(What needs to be done):
Reproduce each of the lines below word for word, with every number and mark unchanged.
-- Start of Provided information --
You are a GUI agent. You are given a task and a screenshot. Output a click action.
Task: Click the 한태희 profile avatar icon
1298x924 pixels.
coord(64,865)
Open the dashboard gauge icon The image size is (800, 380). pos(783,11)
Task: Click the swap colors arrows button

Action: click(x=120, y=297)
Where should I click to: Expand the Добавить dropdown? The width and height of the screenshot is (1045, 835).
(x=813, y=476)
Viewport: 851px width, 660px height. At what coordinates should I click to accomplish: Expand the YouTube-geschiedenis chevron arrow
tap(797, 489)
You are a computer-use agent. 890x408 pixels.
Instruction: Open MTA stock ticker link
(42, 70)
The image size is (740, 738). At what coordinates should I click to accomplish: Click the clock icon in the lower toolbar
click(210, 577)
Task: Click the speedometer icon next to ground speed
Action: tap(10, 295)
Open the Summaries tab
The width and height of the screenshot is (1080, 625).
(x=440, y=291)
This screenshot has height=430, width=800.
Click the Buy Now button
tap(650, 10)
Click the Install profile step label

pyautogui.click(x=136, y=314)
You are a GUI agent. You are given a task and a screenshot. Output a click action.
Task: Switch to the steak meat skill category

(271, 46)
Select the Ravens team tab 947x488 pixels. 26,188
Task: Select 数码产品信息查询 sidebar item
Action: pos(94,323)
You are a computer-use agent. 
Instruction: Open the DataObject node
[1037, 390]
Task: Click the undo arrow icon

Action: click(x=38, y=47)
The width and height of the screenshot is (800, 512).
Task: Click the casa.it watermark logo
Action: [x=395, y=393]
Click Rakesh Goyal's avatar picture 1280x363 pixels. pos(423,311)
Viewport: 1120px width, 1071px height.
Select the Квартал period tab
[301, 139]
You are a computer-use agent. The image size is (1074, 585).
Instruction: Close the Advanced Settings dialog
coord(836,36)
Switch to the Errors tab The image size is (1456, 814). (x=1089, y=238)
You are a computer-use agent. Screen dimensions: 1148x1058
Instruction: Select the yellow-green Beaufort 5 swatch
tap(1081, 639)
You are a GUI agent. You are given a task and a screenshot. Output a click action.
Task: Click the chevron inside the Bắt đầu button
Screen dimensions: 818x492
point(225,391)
-- End of Provided information --
(Result of this task):
You are a GUI agent. You are given a task and a screenshot. Output a click action.
Task: Click the 한태희 profile avatar icon
1298x924 pixels.
coord(64,865)
Open the dashboard gauge icon The image size is (800, 380). pos(783,11)
Task: Click the swap colors arrows button

Action: click(x=120, y=297)
Where should I click to: Expand the Добавить dropdown? The width and height of the screenshot is (1045, 835).
(x=813, y=476)
Viewport: 851px width, 660px height. At what coordinates should I click to accomplish: Expand the YouTube-geschiedenis chevron arrow
tap(797, 489)
You are a computer-use agent. 890x408 pixels.
Instruction: Open MTA stock ticker link
(42, 70)
The image size is (740, 738). At what coordinates should I click to accomplish: Click the clock icon in the lower toolbar
click(210, 577)
Task: Click the speedometer icon next to ground speed
Action: tap(10, 295)
Open the Summaries tab
The width and height of the screenshot is (1080, 625).
(x=440, y=291)
This screenshot has height=430, width=800.
Click the Buy Now button
tap(650, 10)
Click the Install profile step label

pyautogui.click(x=136, y=314)
You are a GUI agent. You are given a task and a screenshot. Output a click action.
Task: Switch to the steak meat skill category

(271, 46)
Select the Ravens team tab 947x488 pixels. 26,188
Task: Select 数码产品信息查询 sidebar item
Action: pos(94,323)
You are a computer-use agent. 
Instruction: Open the DataObject node
[1037, 390]
Task: Click the undo arrow icon

Action: click(x=38, y=47)
The width and height of the screenshot is (800, 512).
Task: Click the casa.it watermark logo
Action: [x=395, y=393]
Click Rakesh Goyal's avatar picture 1280x363 pixels. pos(423,311)
Viewport: 1120px width, 1071px height.
Select the Квартал period tab
[301, 139]
You are a computer-use agent. The image size is (1074, 585).
Instruction: Close the Advanced Settings dialog
coord(836,36)
Switch to the Errors tab The image size is (1456, 814). (x=1089, y=238)
You are a computer-use agent. Screen dimensions: 1148x1058
Instruction: Select the yellow-green Beaufort 5 swatch
tap(1081, 639)
You are a GUI agent. You are given a task and a screenshot. Output a click action.
Task: Click the chevron inside the Bắt đầu button
Screen dimensions: 818x492
point(225,391)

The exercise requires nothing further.